● **Seçilmiş Metin**
▬▬▬

İzlediniz mi?
Duydunuz mu?
Güvenlik güçleri tüm Cizre'ye anons ediyor: "Hepiniz Ermenisiniz!"
Sanki bizler, on binlerle sokaklara dökülüp beyan etmemişiz gibi; bu ülkenin damarlarına dirhem dirhem, ağır ağır işlenmiş düşmanlık ve nefret nüvelerinin hedefi olan kırılmış bir halktan geriye kalanların, yalnız o halkın hayattaki çocukları olmadığını. "Ezdiğiniz, katlettiğiniz her kimse biz oyuz, evet!" dememişiz gibi sanki.
Çoluk çocuk demeden kırıma uğratmanın rüyalarını gördüğü bir coğrafyada haykırıyor sanki o silahlı memur kendi beyninde: "Sonunuz aynı olacak!"
...

▬▬▬

[Hedef konum kayıtları]
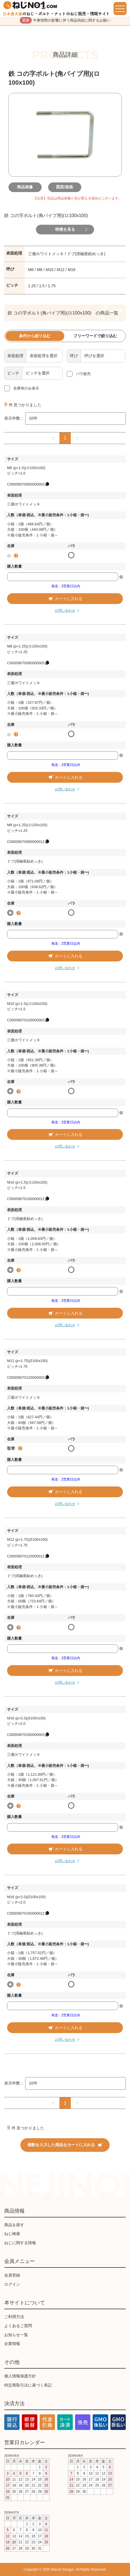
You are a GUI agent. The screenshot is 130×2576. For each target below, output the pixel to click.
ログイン (12, 2284)
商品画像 (25, 187)
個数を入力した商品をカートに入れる (65, 2144)
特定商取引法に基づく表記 (28, 2385)
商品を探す (14, 2225)
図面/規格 (65, 187)
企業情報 (12, 2343)
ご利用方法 (14, 2316)
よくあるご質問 (18, 2325)
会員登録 (12, 2275)
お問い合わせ (65, 611)
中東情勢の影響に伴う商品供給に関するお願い (65, 20)
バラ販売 (83, 374)
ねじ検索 (12, 2233)
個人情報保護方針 (20, 2376)
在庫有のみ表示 (26, 388)
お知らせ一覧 (16, 2335)
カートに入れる (65, 598)
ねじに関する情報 (20, 2242)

▬▬▬

● **Alıştırma Bölümleri**
1. Kayıtlarda "中東情勢の影響に伴う商品供給に関するお願い (65, 20)" ifadesini içeren satırdan başlayıp kayıtların sonuna kadar uzanan satırları, boş satırları dışarıda bırakarak Sıra ve Satır sütunlarından oluşan bir Markdown tablosu biçiminde yeniden yazınız.
2. Cizre'deki anonsu konu alan metni kaldığı yerden sürdürünüz.

● **Sıralı Yanıtlar**
1.
| Sıra | Satır |
|---|---|
| 1 | 中東情勢の影響に伴う商品供給に関するお願い (65, 20) |
| 2 | バラ販売 (83, 374) |
| 3 | ねじ検索 (12, 2233) |
| 4 | 個人情報保護方針 (20, 2376) |
| 5 | 在庫有のみ表示 (26, 388) |
| 6 | お知らせ一覧 (16, 2335) |
| 7 | カートに入れる (65, 598) |
| 8 | ねじに関する情報 (20, 2242) |

2.
Geçtiğimiz yıl Ekim ayında bir gün kaygılı bir arkadaşımın telefonuyla uyandım: "Savaş çıkıyor!" Gün, Kobanê için, o kuşatılmış kente destek amacıyla sokağa çıkan binlerin, sanki Kobanê yerle bir olsun istiyormuşçasına (yok canım, öyle değil de, hani öyleymişçesine) öfkeli ve şiddet kusan bir devletle bir kez daha karşı karşıya geldiği gündü. Polis, asker kurşunlarıyla çocuklar ölüyordu, gençler ölüyordu... Gergindik, mutsuzduk, umutsuzduk. Ama beynimizin, bu ülkenin aklı başında her ferdi gibi, lanet koşullar gereği lüzumundan fazla gelişmiş siyasi analiz yapmaya yarayan bölümü (Anterior Cingulate Cortex miydi o?) iyi çalışıyordu. Konuşmanın sonunda "savaş çıkmaz" sonucuna varmayı başardık. Çünkü güçlü bir barış iradesinin, güçlü bir savaş iradesinden daha tutarlı olduğunu biliyorduk. Çünkü, hükümeti, medyası, sermayesi ve sokaktaki şürekasıyla devlet tam tersini söylese de, Kürt halkının, çektiği acıya rağmen silaha hâlâ çok mesafeli durduğunu biliyorduk. Dahası bir beşerin iki dudağı arasında milyonlarca beşeri yöneten bir sistemin, bu sorumluluğu alamayacağını düşünüyorduk. Belki haklı da çıktık. Ortalık, seçim dönemine kadar nispeten sakindi.
O arkadaşım, belki o konuşmayı hatırlayarak yine aradı geçen hafta: "Savaş çıktı!"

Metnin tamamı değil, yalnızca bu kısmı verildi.